Top of Data shown
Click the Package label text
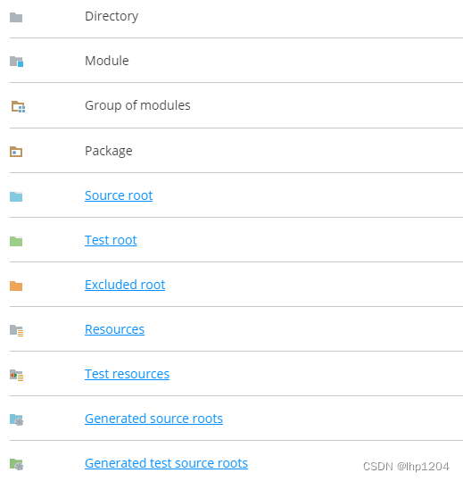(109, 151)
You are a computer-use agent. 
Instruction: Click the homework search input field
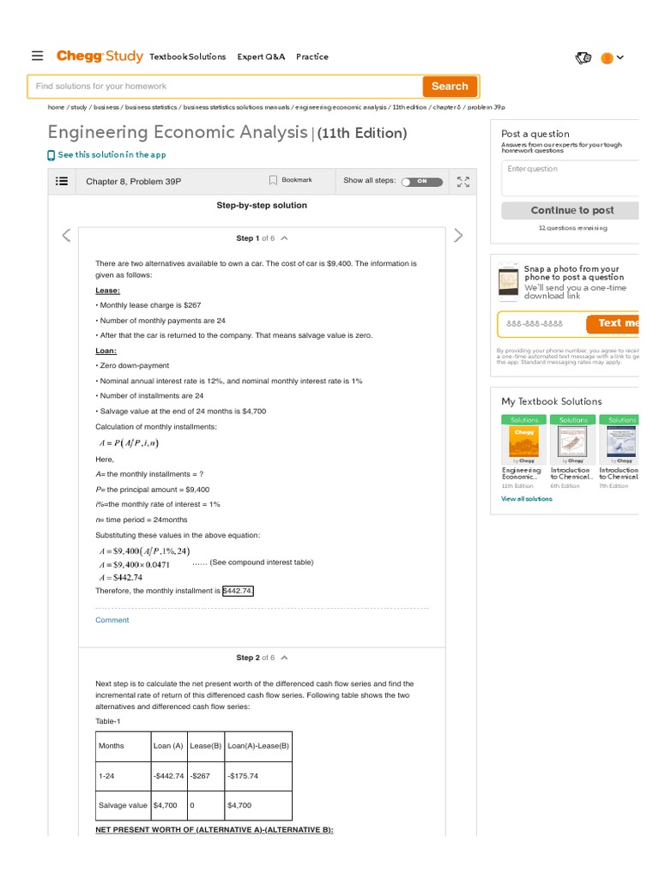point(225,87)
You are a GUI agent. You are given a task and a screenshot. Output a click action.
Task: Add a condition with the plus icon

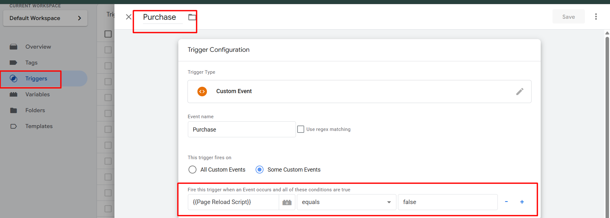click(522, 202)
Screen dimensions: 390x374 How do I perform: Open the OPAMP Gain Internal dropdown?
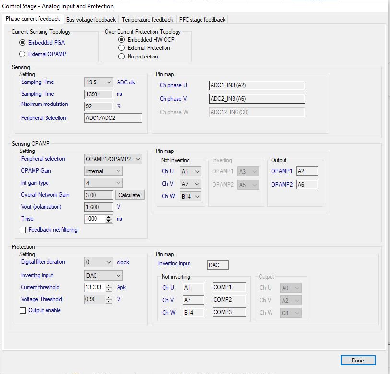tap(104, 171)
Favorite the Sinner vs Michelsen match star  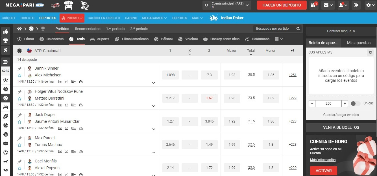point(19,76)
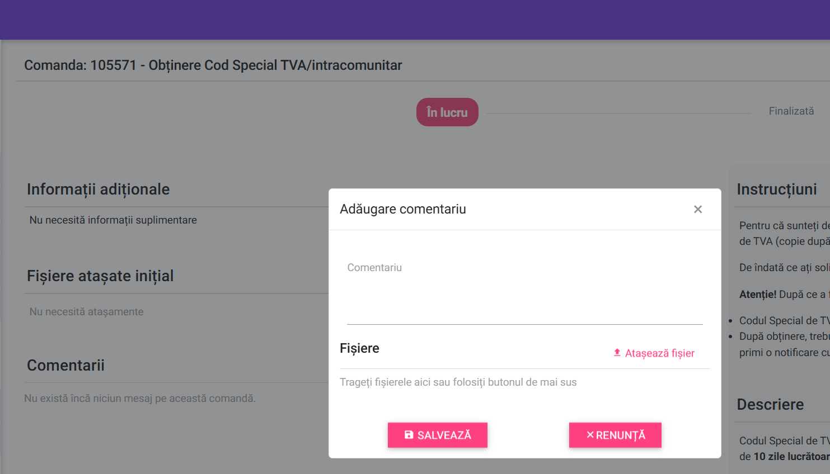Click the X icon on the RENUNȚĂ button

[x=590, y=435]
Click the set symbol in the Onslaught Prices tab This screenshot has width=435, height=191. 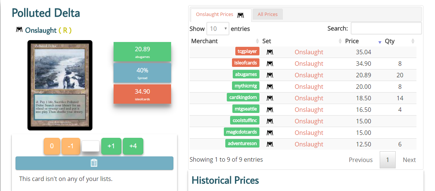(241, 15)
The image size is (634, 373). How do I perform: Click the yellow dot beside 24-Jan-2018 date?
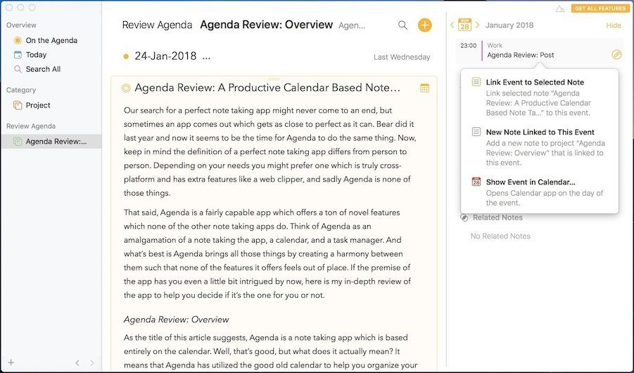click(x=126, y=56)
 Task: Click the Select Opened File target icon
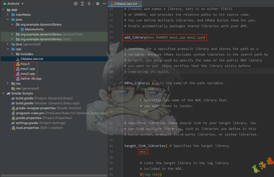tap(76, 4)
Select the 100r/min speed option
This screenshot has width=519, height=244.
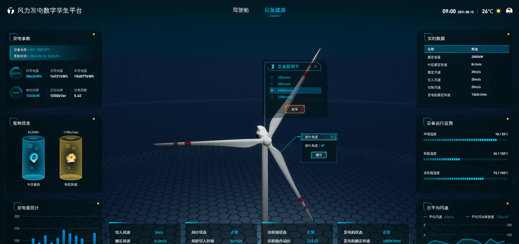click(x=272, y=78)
Bottom of Data shown
Top of Data shown
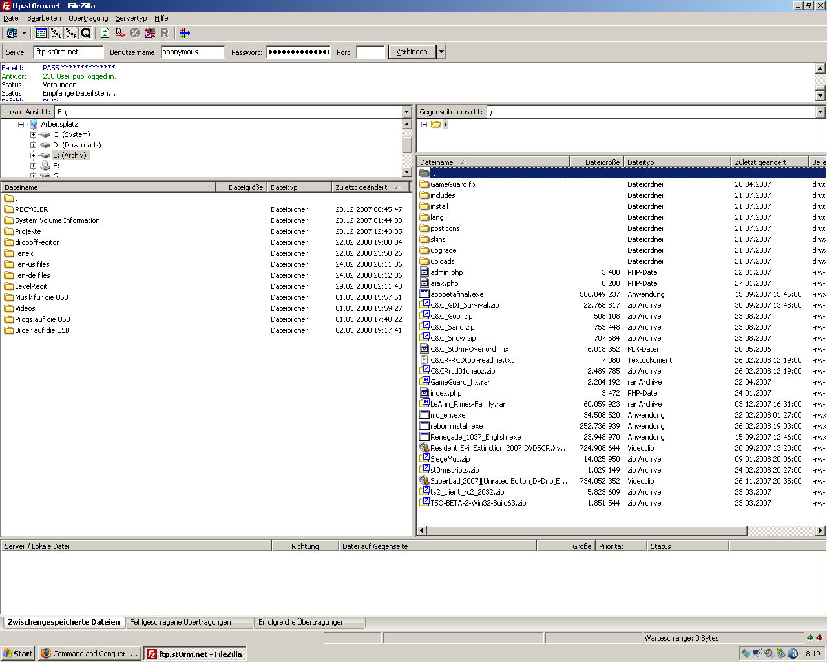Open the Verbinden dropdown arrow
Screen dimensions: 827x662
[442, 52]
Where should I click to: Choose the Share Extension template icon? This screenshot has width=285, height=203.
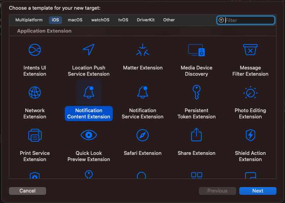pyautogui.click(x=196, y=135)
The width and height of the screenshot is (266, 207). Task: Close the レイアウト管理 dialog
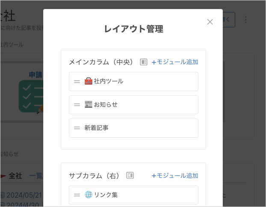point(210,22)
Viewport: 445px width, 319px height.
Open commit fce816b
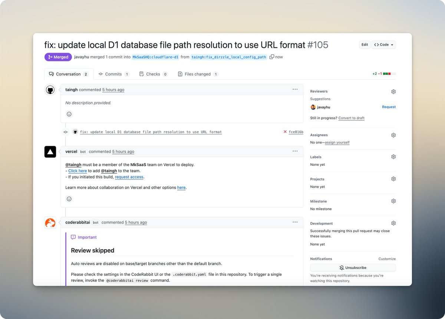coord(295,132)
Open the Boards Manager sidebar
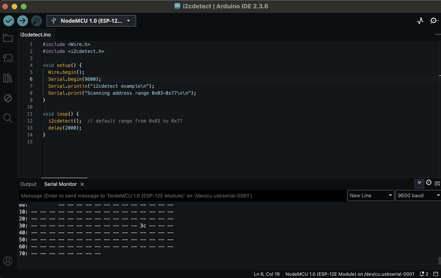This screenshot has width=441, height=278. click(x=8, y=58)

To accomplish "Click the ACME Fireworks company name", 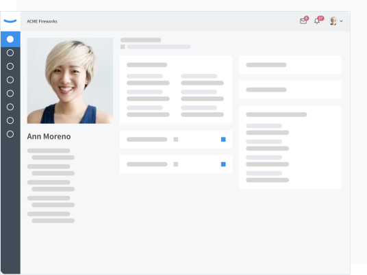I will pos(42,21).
Bottom of Data shown
Top of Data shown
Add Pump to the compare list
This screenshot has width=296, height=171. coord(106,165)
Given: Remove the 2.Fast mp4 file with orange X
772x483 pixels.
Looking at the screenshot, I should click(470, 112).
Bottom of Data shown
Whenever the word "agent" shows up in a line of the entries, list that line.

▶ [Response area]:
You are a computer-use agent. 
You are a GUI agent. You are given a task and a screenshot. Output a click action.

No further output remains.